Chunking Classifier Tutorial

This tutorial will walk you through the process of creating a new UIMA annotator that uses a machine learning classifier to identify named entities. This classifier uses a Begin, Inside, Outside (BIO) chunking representation that allows the model to classify individual tokens, and have the tokens combined together to identify the named entities. At the end of this tutorial, you should understand:

How to define a ClearTK annotator that uses a chunking classifier
How to train a chunking classifier and apply the model to new data

Note: all of the code below is available in cleartk-examples/src/main/java/org/cleartk/examples/chunking.

What is a Chunking Classifier?

For tasks such as part-of-speech tagging, the classification task is simple: take a token as input, and produce a part-of-speech tag as output. Many other annotation tasks do not have this simple one-to-one mapping. For example, named entities (persons, organizations, locations, etc.) often consist of multiple words, e.g. “Bill Gates”, “Hewlett-Packard” or “South Korea”. So what should be the input and output for a named entity classifier?

One solution to this problem is a chunking classifier, which turns annotations over arbitrary spans (such as the span of a named entity) to annotations over individual tokens. For example, a BIO chunking classifier (one of the more common types of chunking classifiers), labels each token as being the Beginning of (B), the Inside of (I) or entirely Outside (O) of a span of interest.

For an example from named entity tagging, consider the sentence:

Minjun is from South Korea.

And the annotations:

Minjun is a “Person”
South Korea is a “Location”

A BIO chunking classifier would produce the following token-level annotations:

Word	Outcome
Minjun	B-Person
is	O
from	O
South	B-Location
Korea	I-Location
.	O

In this tutorial, we will develop a named entity annotator using a BIO chunking classifier.

Defining a UIMA Annotator for a Chunking Classifier

Creating an annotator for a chunking classifier follows the same basic approach to creating a classifier annotator as was shown in the part-of-speech tagging tutorial. We still begin by defining a subclass of CleartkSequenceAnnotator:

public class NamedEntityChunker extends CleartkSequenceAnnotator<String> {
...
}

And we define the various features that we intend to extract for each token:

...
@Override
public void initialize(UimaContext context) throws ResourceInitializationException {
  super.initialize(context);

  // the token feature extractor: text, char pattern (uppercase, digits, etc.), and part-of-speech
  this.extractor = new CombinedExtractor(
      new CoveredTextExtractor(),
      new CharacterCategoryPatternExtractor(PatternType.REPEATS_MERGED),
      new TypePathExtractor(Token.class, "pos"));

  // the context feature extractor: the features above for the 3 preceding and 3 following tokens
  this.contextExtractor = new CleartkExtractor(
      Token.class,
      this.extractor,
      new Preceding(3),
      new Following(3));
  ...

— INSTRUCTION —
Write out, word for word, the part of the chunking classifier tutorial starting with "What is a Chunking" and going on through "span of interest.".

— COLLECTED MATERIAL —
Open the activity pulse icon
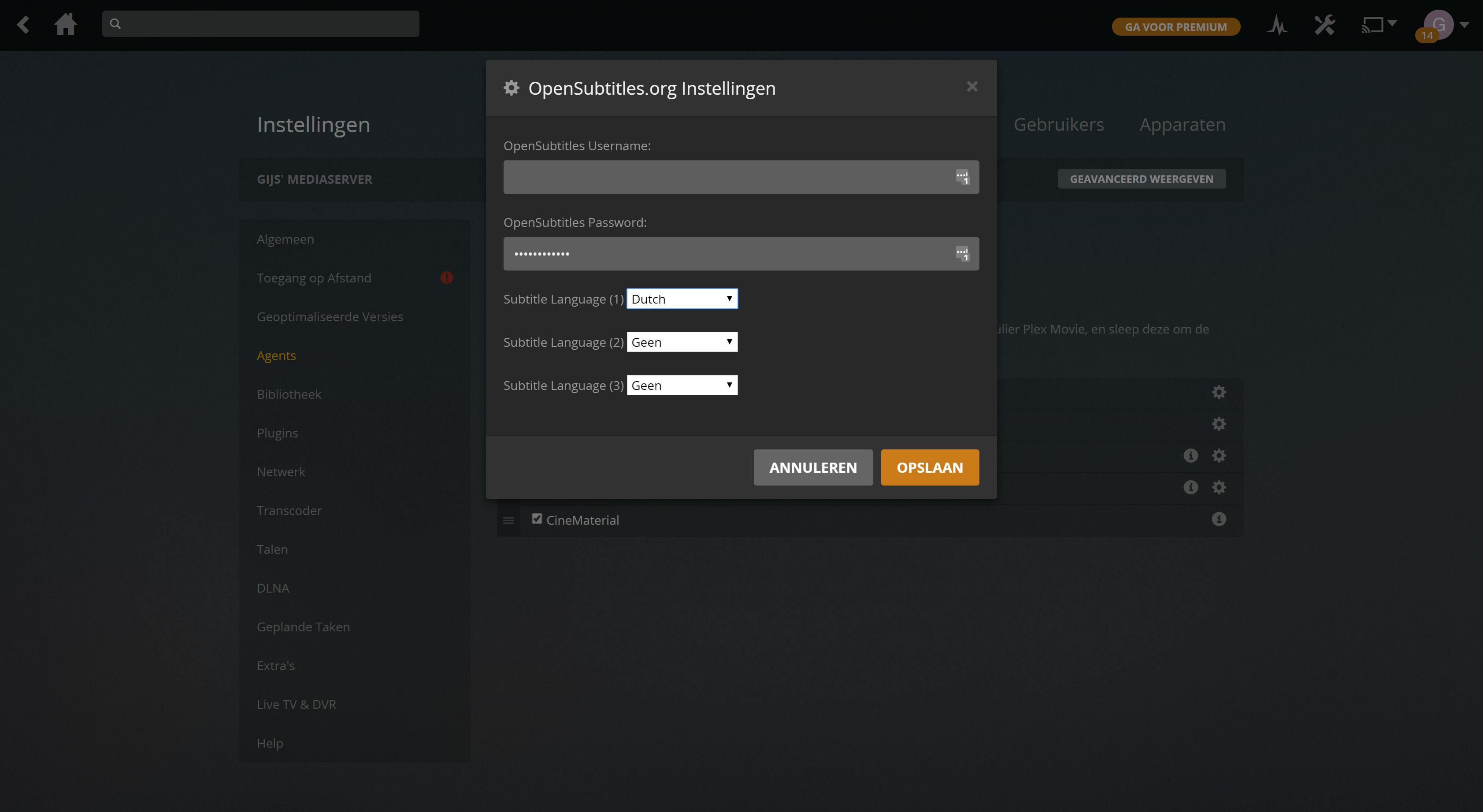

— RESULT —
What is a Chunking Classifier?

For tasks such as part-of-speech tagging, the classification task is simple: take a token as input, and produce a part-of-speech tag as output. Many other annotation tasks do not have this simple one-to-one mapping. For example, named entities (persons, organizations, locations, etc.) often consist of multiple words, e.g. “Bill Gates”, “Hewlett-Packard” or “South Korea”. So what should be the input and output for a named entity classifier?

One solution to this problem is a chunking classifier, which turns annotations over arbitrary spans (such as the span of a named entity) to annotations over individual tokens. For example, a BIO chunking classifier (one of the more common types of chunking classifiers), labels each token as being the Beginning of (B), the Inside of (I) or entirely Outside (O) of a span of interest.